InvestorPlace Blogs is powered by Marketocracy. Marketocracy has authorized Investor Place Blogs as an official registrar for voting through Marketocracy's Investment Research Rating service. Registered members of InvestorPlace Blogs are linked with a Marketocracy account to establish voting power based on their performance of trading and posting on stocks.
Are marine transportation companies still hot or are they now over-valued? In spite of getting in late on this industry, I hoped to find a decently-priced stock in the field. Back in October Eagle Bulk Shipping (EGLE) showed up in one of my experimental screenings; however, price to sales (ttm) was 12.41 (higher than I like) and many candidates surpassed it in other areas, too.

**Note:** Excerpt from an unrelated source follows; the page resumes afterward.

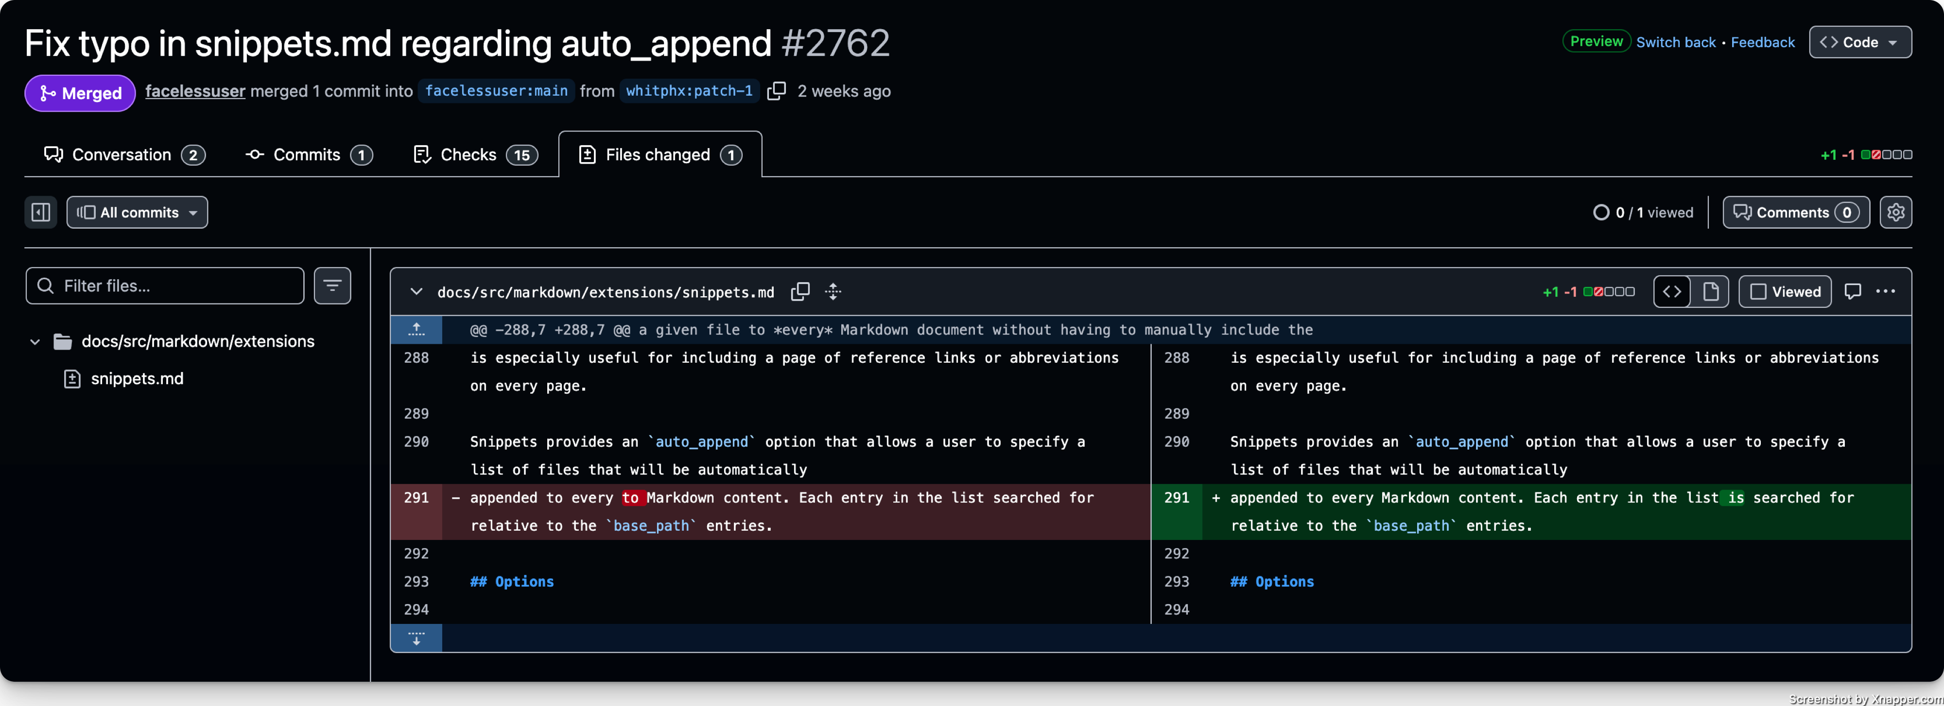Open facelessuser profile link
This screenshot has width=1944, height=706.
point(195,91)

Looking at competitors to the recently popular Dryships (DRYS), Excel Maritime Carriers (EXM), then at the competitors to competitors, I found 21 shipping companies: NPTOY.PK, HUWHY.PK, CKH, DAC, DRYS, DSX, EGLE, ESEA, EXM, FRO, GMR, GNK, NM, OCNF, OSG, PRGN, QMAR, RAMS, SSW, TDW, TK, TNP, TRMA, TRMD. (The first two tickers were immediately ruled out because they are on the pink sheets.)

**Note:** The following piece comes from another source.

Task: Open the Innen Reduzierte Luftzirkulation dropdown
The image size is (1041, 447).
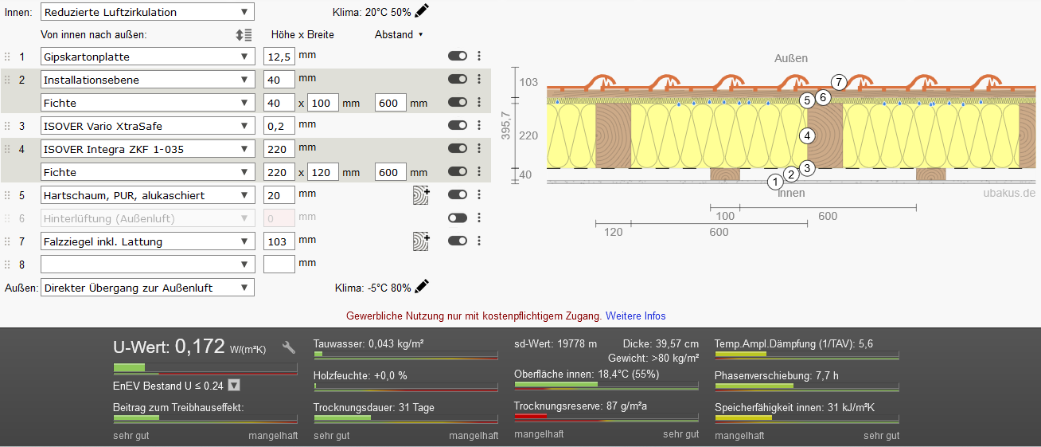Action: pos(147,12)
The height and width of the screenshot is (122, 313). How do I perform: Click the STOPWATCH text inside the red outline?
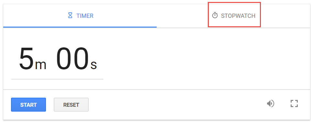(238, 16)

Are there really no outstanding deals left within this group? I decided to compare company figures to their industry as well as to the market in general. Yahoo shows the following industry averages:
Qtrly. Rev. Growth (yoy), 14.00%
P/E (ttm), 15.90
PEG (5 yr expected), 1.39
P/S (ttm), 4.25
Well, those statistics look like reasonable value. But where did they come from? Many of the shipping companies had "NA" for various data. Plus, the 5-yr. estimated PEG always makes me nervous. Who is making that projection, anyway?

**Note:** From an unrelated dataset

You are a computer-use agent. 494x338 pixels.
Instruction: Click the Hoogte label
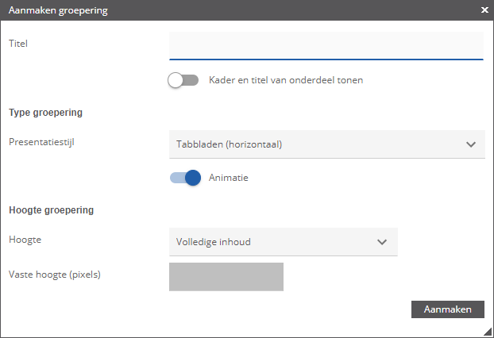click(x=25, y=240)
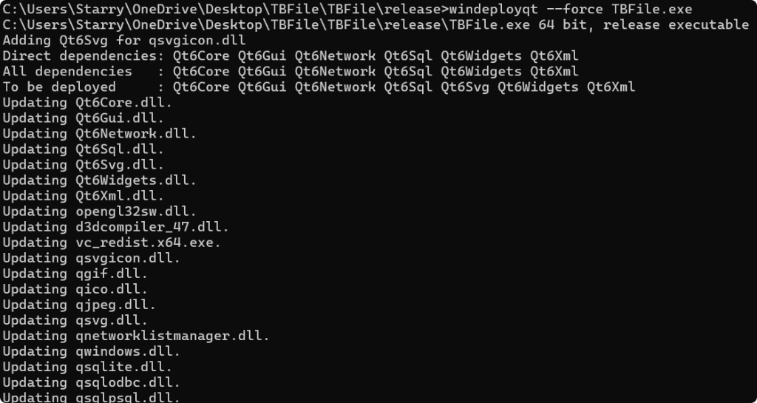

I decided to make an Excel spreadsheet for all companies listing the above data plus 3 more columns: price-to-book, CAPS rating and stock price trend. Ten stocks went to the bottom of the heap immediately because prices were down, flat or squirrily. A few more (including the aforementioned EGLE) did not have the very top year-over-year growth rate. For the rest, I looked for low Pr/Bk, low Pr/Sls and 9 to 30 P/E combined with low projected 5yr PEG.
DRYS and EXM were close runners-up in spite of people saying they may no longer be the deal they were. The "Finalists" were QMAR, ESEA, DSX, and NM. In addition, I tentatively kept PRGN. This is a very new Greek company with few figures showing up at Yahoo; however it has received favorable writeups and has a CAPS of 4. As it turned out, neither PRGN nor NM shows up at Marketocracy under the correct company name. That left only Quintana Maritime (QMAR), Diana Shipping (DSX) and Euroseas (ESEA).
In my StrategyLab Fund I recently sold Jones Lang LaSalle (JLL), which was still down in spite of the fact that it is bargain priced, is growing, and does a lot of business OUTSIDE the US. This left me with about $70,000 to invest; so rather than try to decide among the remaining 3 companies I simply bought $20K of each.
May they and their stocks sail onward!